A febre e a tensão tinham me deixado louco e aquilo que eu vestia era uma camisa de força.
Não admira que a minha mulher não esteja comigo, mas ela me iria visitar brevemente.
Ela poderia então constatar que eu não estava louco.
Todo o meu sofrimento teria então passado e eu poderia voltar para casa.
Eles tiveram que me encarcerar porque eu estava bravo demais e eu ainda não estava calmo.
Mantenha-se calmo e sossegado, Gerhard, senão pensarão que você ainda não sarou, e você não quer sair daqui, ficar longe de todo esse mistério?
Assim eu me sossegava, mas por quanto tempo?
Logo voltei a pensar, senti que eu me contentava com algo desnatural, porque uma camisa de força era diferente.
Isto, o que eu estava vestindo era o meu terno com o qual eu ia fazer o enterro.
Eu comecei de novo e continuaria assim anos a fio se não tivesse chegado ajuda, que me convenceu do meu ambiente e da minha situação estranha.
É dessa maneira, que o homem que vive, sente e pensa terreal, entra na eternidade.

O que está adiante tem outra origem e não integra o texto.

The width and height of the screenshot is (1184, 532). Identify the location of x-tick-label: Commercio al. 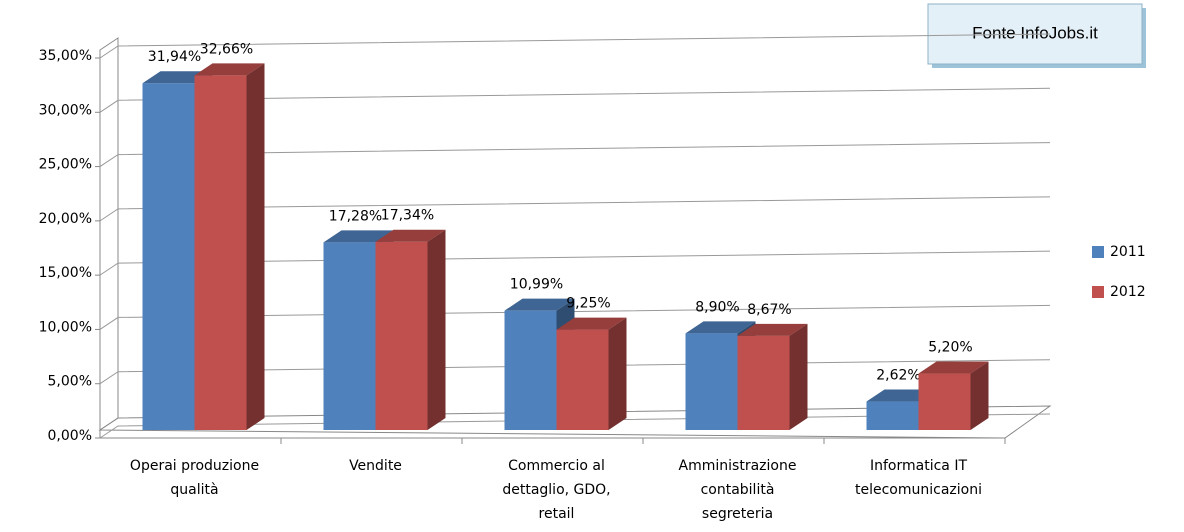
(556, 466).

Em você e no espiritualismo eu não pensava e naquilo que eu pensava, tomava tanta a minha atenção que eu não tinha espaço para mais nada, e por isso outros pensamentos não chegavam a mim.
Eu vivia no espírito, mas pensava como na Terra.
Isto me deixava encarcerado, era a minha vida e assim estava no meu próprio claustro e não conseguia pensar diferente.
Eu me sentia desesperadamente infeliz e achei que nenhuma salvação seria possível para mim.
Havia tantas coisas que eu não entendia e que tinham mudado, mas o quê?
Tudo tinha mudado só eu não, eu era o mesmo, o mesmo da terra.
Mas isto eu desconhecia e eu não podia pensar nisso, porque eu não sabia melhor.